### Text
In Memoriam: 2016

Per the email I received from Spotify in mid-December, my most-streamed track of 2016 was Blue Oyster Cult’s “(Don’t Fear) The Reaper.” While that is a great song, I don’t recall playing it more than once or twice this year. However, I did spend hours listening to music by those taken from us by the Grim Reaper. I’m not the only person to feel incredible sadness at the seemingly non-stop loss of great talents, which started on New Year’s Day when we heard the report that Natalie Cole died the day before.

With this playlist I want to celebrate the contributions these folks made to our lives and our culture. If I missed someone, forgive me. There were a lot of folks to remember.

Before we get to the Spotify playlist, videos from two whose music is not on Spotify.

Thank you for enriching my life:
David Bowie
George Michael
Glenn Frey (of Eagles)

### Records supplied

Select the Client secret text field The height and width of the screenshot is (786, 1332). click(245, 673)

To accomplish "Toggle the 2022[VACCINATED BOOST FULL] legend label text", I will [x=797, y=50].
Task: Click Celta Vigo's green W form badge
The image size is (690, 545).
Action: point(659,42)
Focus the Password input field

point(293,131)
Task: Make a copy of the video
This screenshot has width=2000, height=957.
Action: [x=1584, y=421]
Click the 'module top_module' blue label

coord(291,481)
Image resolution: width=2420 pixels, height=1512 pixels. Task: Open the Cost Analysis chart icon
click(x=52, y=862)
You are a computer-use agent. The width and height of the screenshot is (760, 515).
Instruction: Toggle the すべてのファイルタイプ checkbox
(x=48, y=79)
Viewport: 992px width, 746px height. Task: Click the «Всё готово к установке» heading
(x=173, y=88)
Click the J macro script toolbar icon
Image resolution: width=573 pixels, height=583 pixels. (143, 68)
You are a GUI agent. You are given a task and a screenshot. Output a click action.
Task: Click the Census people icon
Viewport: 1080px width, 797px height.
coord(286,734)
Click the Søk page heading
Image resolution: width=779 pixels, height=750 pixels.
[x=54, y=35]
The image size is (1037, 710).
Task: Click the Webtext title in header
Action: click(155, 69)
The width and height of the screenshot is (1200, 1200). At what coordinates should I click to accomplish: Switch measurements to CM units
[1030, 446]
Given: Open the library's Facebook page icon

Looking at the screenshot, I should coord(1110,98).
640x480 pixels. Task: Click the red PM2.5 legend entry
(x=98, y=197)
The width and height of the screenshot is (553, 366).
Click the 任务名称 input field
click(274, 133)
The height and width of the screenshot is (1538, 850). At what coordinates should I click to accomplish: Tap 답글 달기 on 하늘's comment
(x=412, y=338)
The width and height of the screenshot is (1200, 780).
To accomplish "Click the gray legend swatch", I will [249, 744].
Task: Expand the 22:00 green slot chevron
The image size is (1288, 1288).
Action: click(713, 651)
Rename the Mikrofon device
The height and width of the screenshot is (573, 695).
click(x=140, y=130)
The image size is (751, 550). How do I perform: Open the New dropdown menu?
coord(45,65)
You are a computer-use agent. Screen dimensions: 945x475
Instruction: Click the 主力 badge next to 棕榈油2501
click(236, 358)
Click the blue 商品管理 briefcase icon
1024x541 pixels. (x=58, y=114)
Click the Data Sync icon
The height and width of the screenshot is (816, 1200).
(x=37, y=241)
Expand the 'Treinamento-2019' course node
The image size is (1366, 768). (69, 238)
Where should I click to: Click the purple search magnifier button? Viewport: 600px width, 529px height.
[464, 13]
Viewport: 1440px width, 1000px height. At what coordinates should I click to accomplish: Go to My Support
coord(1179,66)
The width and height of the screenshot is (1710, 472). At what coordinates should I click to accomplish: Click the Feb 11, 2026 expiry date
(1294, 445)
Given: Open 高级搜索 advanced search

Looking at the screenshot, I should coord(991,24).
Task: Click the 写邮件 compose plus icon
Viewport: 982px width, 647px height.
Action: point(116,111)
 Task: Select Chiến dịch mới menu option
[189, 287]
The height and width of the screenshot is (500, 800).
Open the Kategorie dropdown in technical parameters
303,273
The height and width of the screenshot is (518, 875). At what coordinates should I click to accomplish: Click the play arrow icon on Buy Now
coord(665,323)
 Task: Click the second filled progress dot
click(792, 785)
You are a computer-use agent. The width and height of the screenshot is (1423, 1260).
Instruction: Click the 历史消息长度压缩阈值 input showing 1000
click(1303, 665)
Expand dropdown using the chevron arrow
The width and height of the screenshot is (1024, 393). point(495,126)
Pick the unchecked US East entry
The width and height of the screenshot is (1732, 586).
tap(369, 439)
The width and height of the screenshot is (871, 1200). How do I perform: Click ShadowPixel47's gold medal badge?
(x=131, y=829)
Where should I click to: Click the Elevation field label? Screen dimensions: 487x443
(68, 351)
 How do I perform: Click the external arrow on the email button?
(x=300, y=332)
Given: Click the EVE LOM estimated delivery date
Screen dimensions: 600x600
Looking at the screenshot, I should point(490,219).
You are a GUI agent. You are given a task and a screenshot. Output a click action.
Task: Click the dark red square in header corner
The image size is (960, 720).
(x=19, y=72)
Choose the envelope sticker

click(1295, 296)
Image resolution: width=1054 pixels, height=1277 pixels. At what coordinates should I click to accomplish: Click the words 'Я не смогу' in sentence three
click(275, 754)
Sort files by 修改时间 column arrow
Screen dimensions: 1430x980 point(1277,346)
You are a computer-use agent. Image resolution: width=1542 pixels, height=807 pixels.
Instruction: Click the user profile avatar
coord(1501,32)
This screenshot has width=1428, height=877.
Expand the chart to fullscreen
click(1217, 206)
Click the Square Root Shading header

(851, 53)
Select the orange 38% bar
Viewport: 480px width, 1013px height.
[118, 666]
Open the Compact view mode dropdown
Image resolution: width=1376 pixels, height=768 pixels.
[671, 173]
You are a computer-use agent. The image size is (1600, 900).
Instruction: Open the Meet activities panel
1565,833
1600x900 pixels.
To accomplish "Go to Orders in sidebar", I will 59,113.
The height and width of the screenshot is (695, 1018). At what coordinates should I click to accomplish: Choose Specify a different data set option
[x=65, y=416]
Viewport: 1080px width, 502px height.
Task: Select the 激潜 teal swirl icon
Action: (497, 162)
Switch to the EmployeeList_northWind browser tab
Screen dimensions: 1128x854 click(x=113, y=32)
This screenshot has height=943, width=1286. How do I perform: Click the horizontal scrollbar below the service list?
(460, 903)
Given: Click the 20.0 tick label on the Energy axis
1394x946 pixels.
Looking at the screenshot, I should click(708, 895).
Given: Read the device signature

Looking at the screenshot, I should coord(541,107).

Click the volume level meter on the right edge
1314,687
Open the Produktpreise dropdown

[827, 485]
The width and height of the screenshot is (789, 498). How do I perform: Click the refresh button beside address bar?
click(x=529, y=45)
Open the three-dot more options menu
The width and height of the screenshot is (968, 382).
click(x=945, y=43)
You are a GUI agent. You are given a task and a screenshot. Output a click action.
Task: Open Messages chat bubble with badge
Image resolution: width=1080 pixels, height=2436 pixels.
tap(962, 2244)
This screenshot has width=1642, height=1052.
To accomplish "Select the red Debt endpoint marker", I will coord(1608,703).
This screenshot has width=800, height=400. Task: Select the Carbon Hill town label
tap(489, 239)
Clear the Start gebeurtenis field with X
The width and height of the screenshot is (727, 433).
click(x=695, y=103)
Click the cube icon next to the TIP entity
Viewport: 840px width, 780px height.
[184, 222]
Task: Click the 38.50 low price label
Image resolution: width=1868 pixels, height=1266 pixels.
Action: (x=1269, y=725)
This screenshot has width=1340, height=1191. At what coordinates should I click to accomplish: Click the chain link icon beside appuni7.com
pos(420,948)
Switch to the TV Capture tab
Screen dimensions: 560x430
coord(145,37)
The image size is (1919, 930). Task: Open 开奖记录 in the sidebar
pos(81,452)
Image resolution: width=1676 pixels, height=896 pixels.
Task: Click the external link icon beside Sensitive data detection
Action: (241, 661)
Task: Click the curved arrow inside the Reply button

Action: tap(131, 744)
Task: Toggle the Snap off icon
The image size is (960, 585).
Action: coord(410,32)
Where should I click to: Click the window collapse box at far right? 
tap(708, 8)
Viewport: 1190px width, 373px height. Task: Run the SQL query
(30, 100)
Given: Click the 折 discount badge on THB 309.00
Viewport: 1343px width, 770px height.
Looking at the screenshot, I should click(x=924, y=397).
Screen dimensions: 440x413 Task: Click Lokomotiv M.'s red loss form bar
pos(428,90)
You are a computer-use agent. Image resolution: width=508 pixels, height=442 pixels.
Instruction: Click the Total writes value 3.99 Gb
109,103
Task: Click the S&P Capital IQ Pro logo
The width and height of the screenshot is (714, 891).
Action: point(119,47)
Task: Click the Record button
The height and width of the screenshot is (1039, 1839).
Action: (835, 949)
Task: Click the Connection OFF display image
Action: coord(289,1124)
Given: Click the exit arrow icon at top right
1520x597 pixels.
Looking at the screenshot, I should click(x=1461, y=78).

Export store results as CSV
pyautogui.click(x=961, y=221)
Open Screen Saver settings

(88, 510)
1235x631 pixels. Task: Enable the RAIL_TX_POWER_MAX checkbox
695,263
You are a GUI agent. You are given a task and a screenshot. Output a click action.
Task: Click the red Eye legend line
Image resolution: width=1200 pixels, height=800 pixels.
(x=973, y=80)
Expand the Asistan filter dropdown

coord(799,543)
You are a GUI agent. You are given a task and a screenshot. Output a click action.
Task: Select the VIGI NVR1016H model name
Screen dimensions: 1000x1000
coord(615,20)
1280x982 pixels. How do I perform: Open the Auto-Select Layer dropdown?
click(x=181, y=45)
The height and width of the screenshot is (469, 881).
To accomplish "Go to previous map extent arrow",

### Actions to take
[1] According to the In Memoriam post, which track did Spotify report as the writer's most-streamed of 2016?
[2] Decide whether each statement agrees with the In Memoriam post, answering yes or no and quoting the words that settle it: (a) The writer heard the report of Natalie Cole's death on New Year's Day. (b) The writer played the most-streamed track many times during the year. (c) All of the music being honored is available on Spotify.
[3] Carry on the In Memoriam post from the point where it stops.
The lines have no connection to the In Memoriam post.

### Answers to the exercise
[1] Blue Oyster Cult’s “(Don’t Fear) The Reaper.”

[2]
(a) Yes: "which started on New Year’s Day when we heard the report that Natalie Cole died the day before."
(b) No: "I don’t recall playing it more than once or twice this year."
(c) No: "videos from two whose music is not on Spotify."

[3]
Gene Wilder
Leonard Cohen
Muhammad Ali (nee Cassius Clay)
Maurice White (of Earth, Wind and Fire)
Florence Henderson
Merle Haggard
Carrie Fisher (actress best known for Star Wars)
Debbie Reynolds
Paul Kantner (of Jefferson Airplane)
Signe Toly Anderson (of Jefferson Airplane)
Sir George Martin (record producer best known for his work with The Beatles)
Attrell “Prince Be” Cordes (of P.M. Dawn)
Garry Marshall (television/film director/producer/writer, creator of Happy Days)
Pete Burns (of Dead or Alive)
Billy Paul
Natalie Cole
Garry Shandling
Sharon Jones
Alan Vega (of Suicide)
Don Ciccone (of The Four Seasons)
Alan Rickman
Keith Emerson (of Emerson, Lake and Palmer)
Greg Lake (of Emerson, Lake and Palmer)
Steven Young (of M/A/R/R/S)
Joan Marie Johnson (of The Dixie Cups)
Malik “Phife Dawg” Taylor (of A Tribe Called Quest)
Prince Buster
Bernie Worrell (of Parliament)
Bobby Vee
Gary Paxton (of The Hollywood Argyles)
Rick Parfitt (of Status Quo)
Mack Rice (songwriter whose credits include “Respect Yourself”)
Milt Okun (record producer best known for his work with John Denver)
Marni Nixon (singer/actress best known for dubbing the singing voices of Natalie Wood in West Side Story and Audrey Hepburn in My Fair Lady)
Rod Temperton (of Heatwave)
Leon Russell
John Chelew (record producer best known for his work with John Hiatt)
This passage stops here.